= To do =
Edit the records from the line containing "Open the Medium Phone API 35 device dropdown" through the end of the records, both ends included: change "dropdown" to "menu" and keep everything else the same. Leave the pictures out of your answer.

= Supplied records =
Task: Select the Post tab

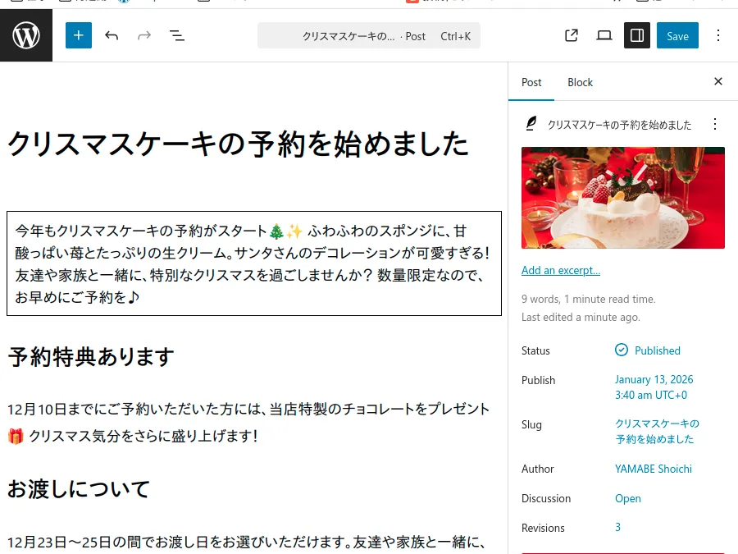Action: click(531, 82)
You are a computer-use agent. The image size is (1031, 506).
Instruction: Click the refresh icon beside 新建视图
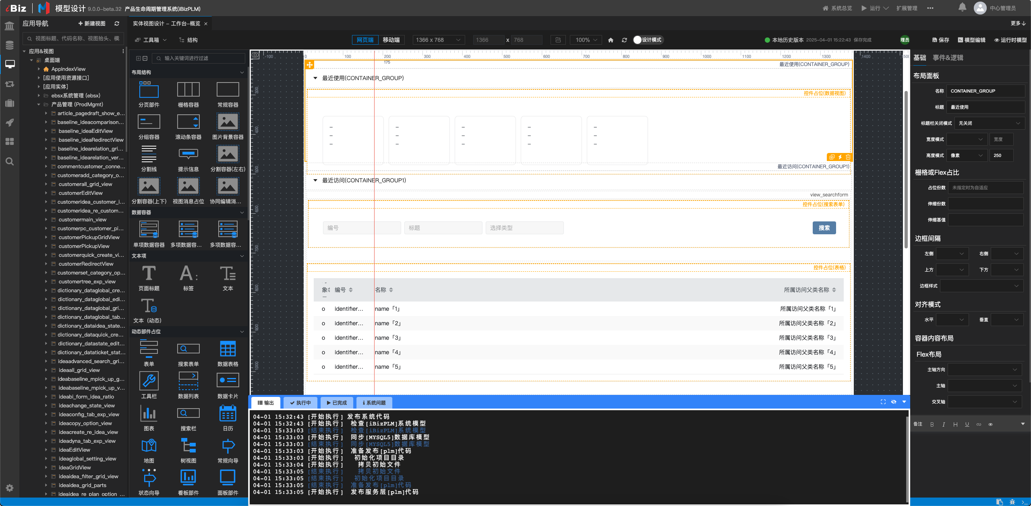[117, 24]
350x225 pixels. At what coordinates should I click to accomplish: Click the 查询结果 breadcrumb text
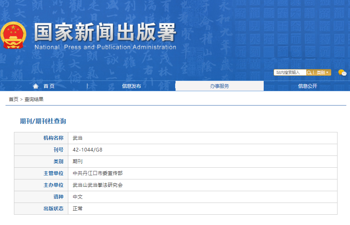tap(34, 99)
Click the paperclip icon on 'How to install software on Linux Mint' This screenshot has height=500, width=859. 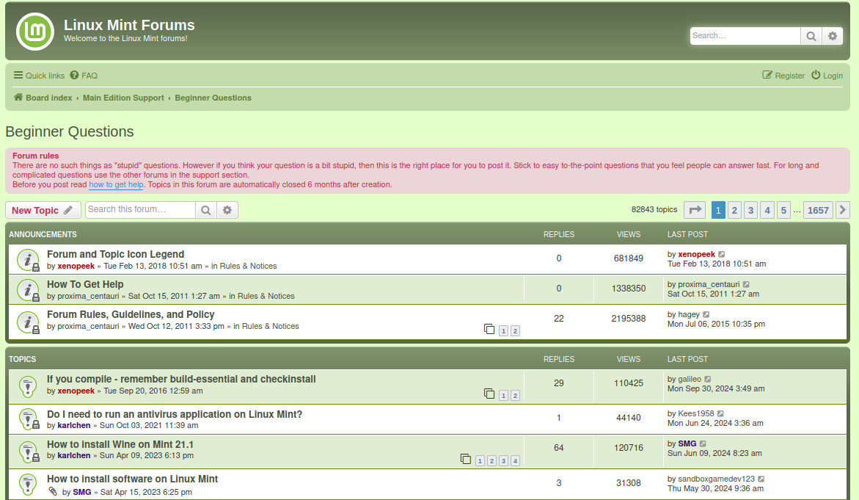click(x=52, y=492)
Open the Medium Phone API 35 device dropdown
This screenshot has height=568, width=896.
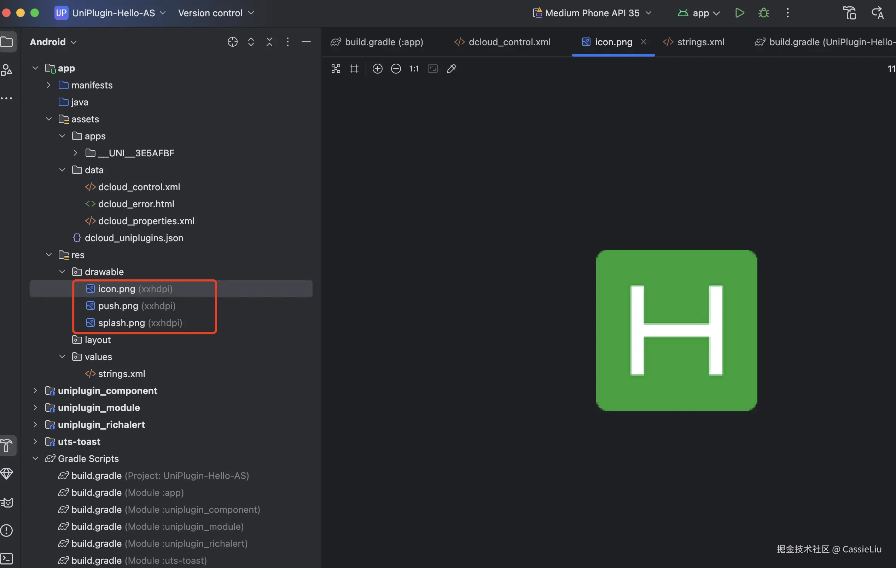(x=592, y=13)
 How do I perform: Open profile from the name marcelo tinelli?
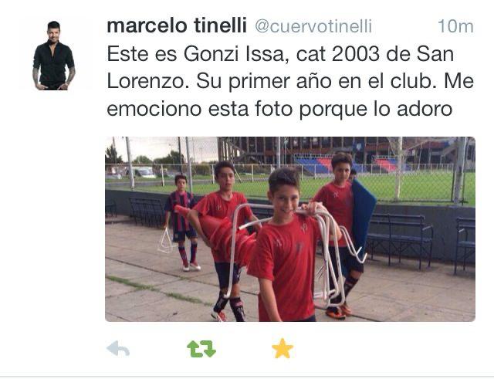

= Solution below =
Open the Medium Phone API 35 device menu
This screenshot has height=568, width=896.
(x=592, y=13)
 How do I perform: Open profile from the name marcelo tinelli?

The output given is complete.